守衛のおじさんに聞いたところでは、例年30人ほどが見に来ている、ということだったが、昨晩は多くの若者がいて、100人以上が見に来ていた。
神事は暗闇のなかで行われ、オホ(私にはアハと聞こえたが)と言う声のあと、カチ・カチ・カチと木を打つ音が聞こえ、ピーヒョロリと笛が鳴って、ワッハッハと大笑いが響く。
この神事は影向間社・神楽殿前・別宮前・清雪門前の4ヶ所で同じように行われるので、我々も神職の行列について歩く。
この神事は、熱田神宮のHPによると、
「俗に「オホホまつり」「於賀斯(おかし)まつり」とも呼ばれます。祭員各自が神面を装束の袖に隠し持ち、内2人が袖の上から叩いて「オホ・オホ」と唱え、笛を合図に全員が大声をあげて笑う神事です。

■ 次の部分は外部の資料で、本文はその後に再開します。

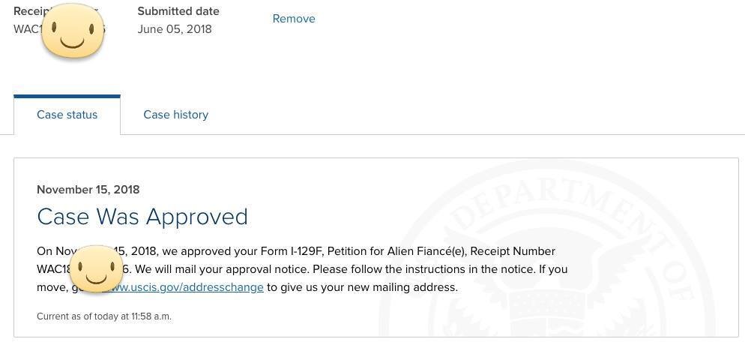
Task: Click the smiley sticker inside the approval paragraph
Action: [x=96, y=269]
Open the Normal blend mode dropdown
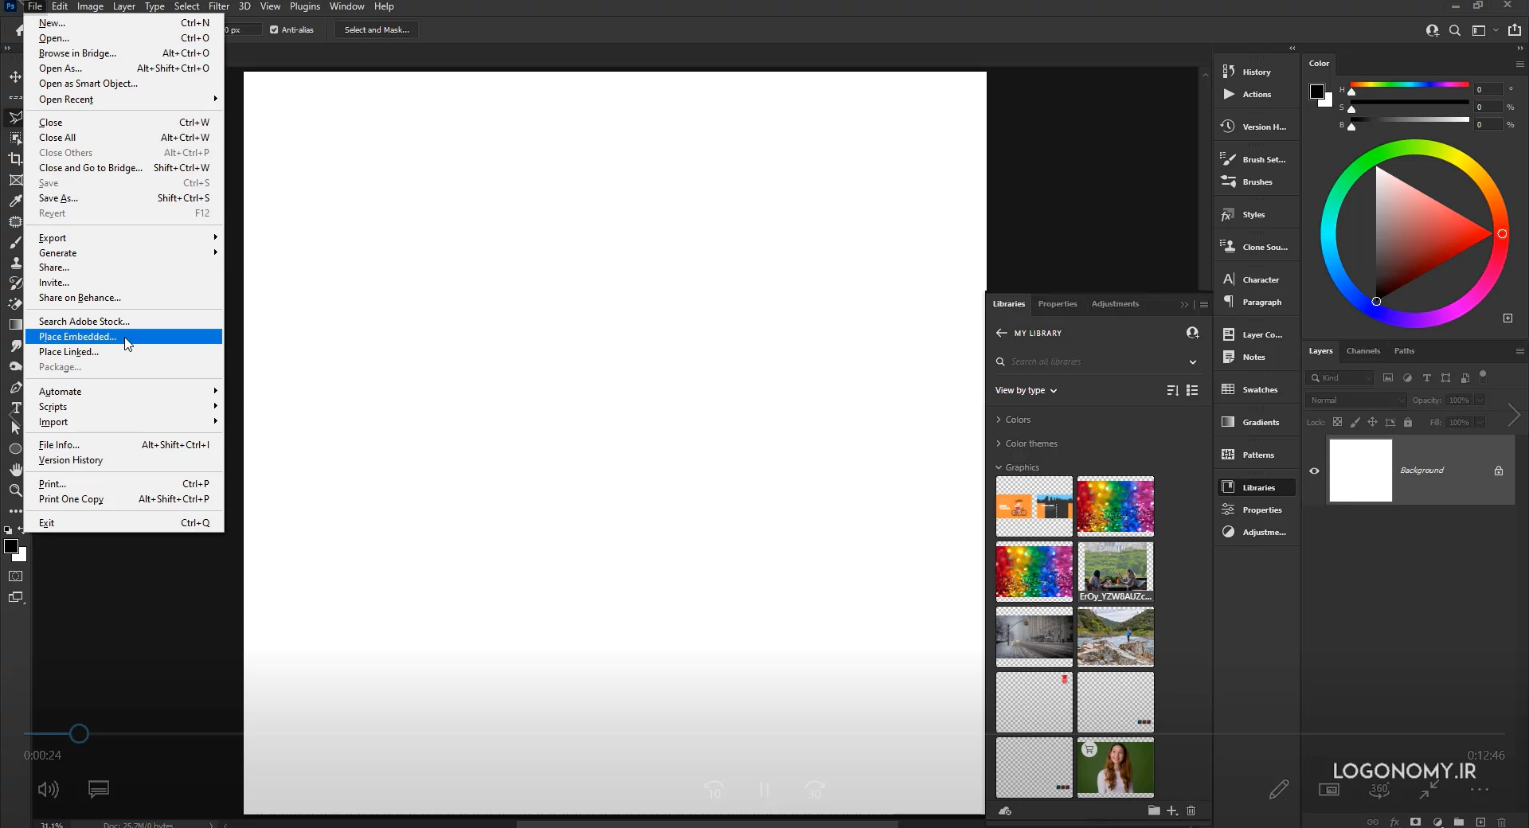The height and width of the screenshot is (828, 1529). pos(1356,400)
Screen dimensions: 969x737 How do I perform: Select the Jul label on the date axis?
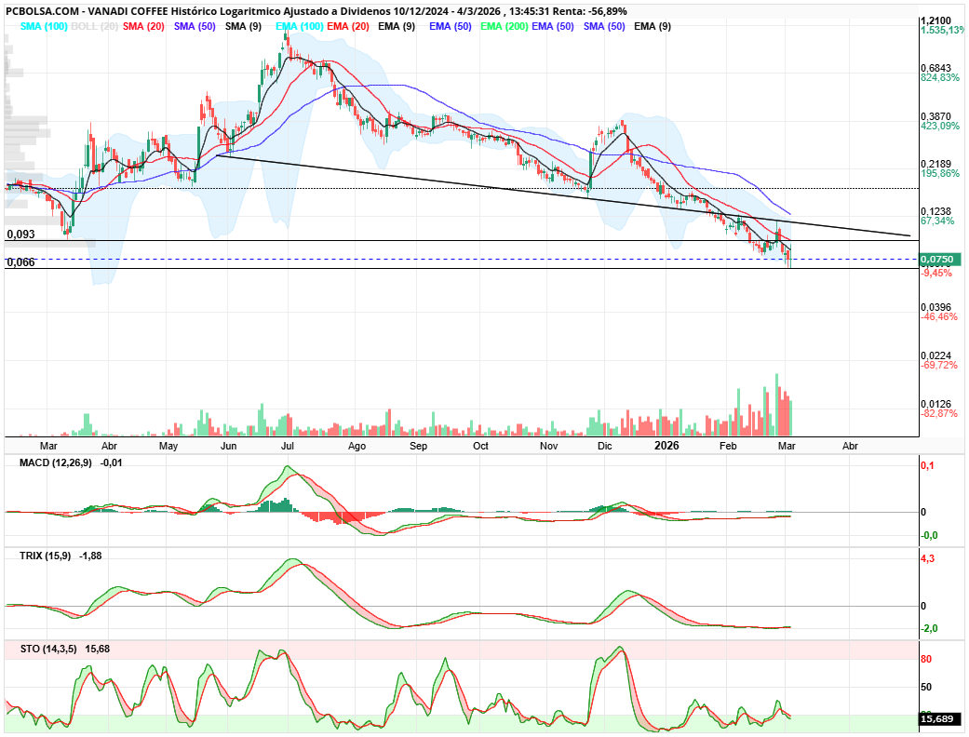pyautogui.click(x=289, y=446)
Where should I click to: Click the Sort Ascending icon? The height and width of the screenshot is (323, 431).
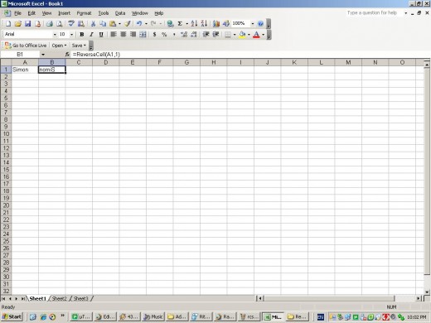(194, 24)
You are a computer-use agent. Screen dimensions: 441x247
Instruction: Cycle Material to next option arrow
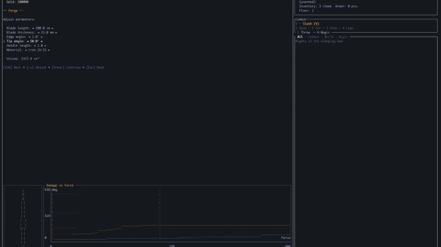[49, 50]
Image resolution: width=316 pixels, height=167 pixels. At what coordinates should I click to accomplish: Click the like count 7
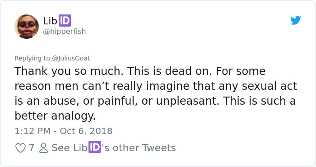point(31,148)
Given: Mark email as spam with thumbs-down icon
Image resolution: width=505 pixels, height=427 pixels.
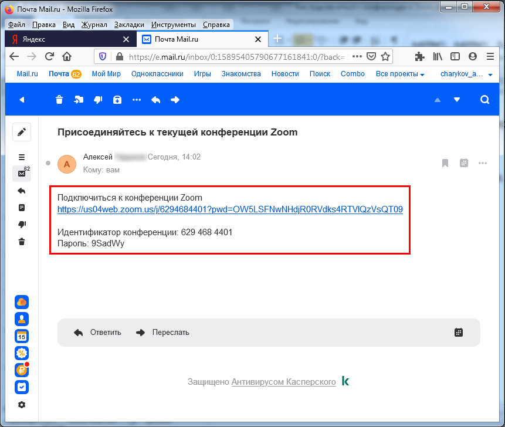Looking at the screenshot, I should [x=98, y=100].
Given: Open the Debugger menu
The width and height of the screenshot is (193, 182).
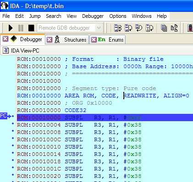Looking at the screenshot, I should (93, 16).
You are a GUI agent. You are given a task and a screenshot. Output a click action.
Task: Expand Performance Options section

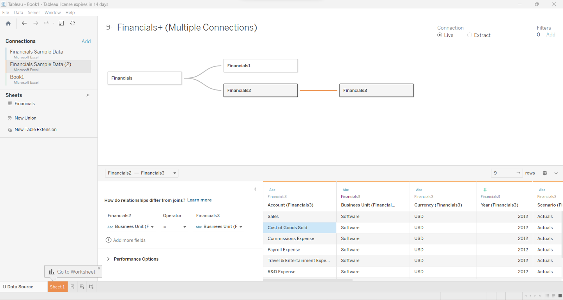[x=108, y=259]
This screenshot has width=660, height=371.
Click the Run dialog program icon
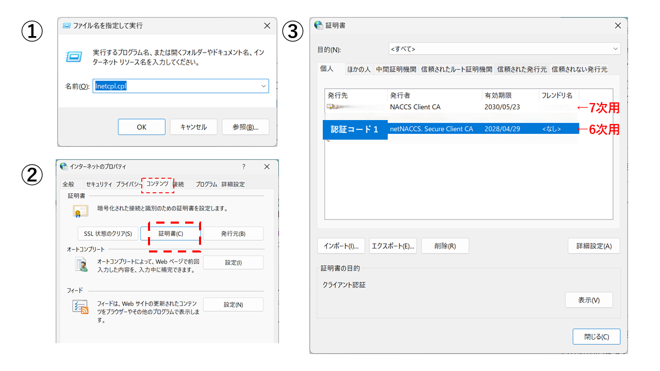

この神事は、故あって天智天皇7年(668)から皇居に奉斎されていた草薙神剣が、天武天皇朱鳥元年(686)に再び当神宮に還座され、当時の神宮関係者が歓喜笑楽したという故事を今に伝えるものです。」
「故あって」というのは、以前も書いたが、新羅僧道行が熱田社から草薙の劔を盗んだが、失敗して皇居に納められていた、ということ。
「再び当神宮に還座され」というのは、天武天皇が病気になり、それは草薙の劔の祟りである、ということで、熱田神宮にもどされた、ということ。
天武天皇はこの病で崩御したそうだから、暗闇のなかで笑う、というのは、なにか呪いが成就した笑いなのだろうか。。。。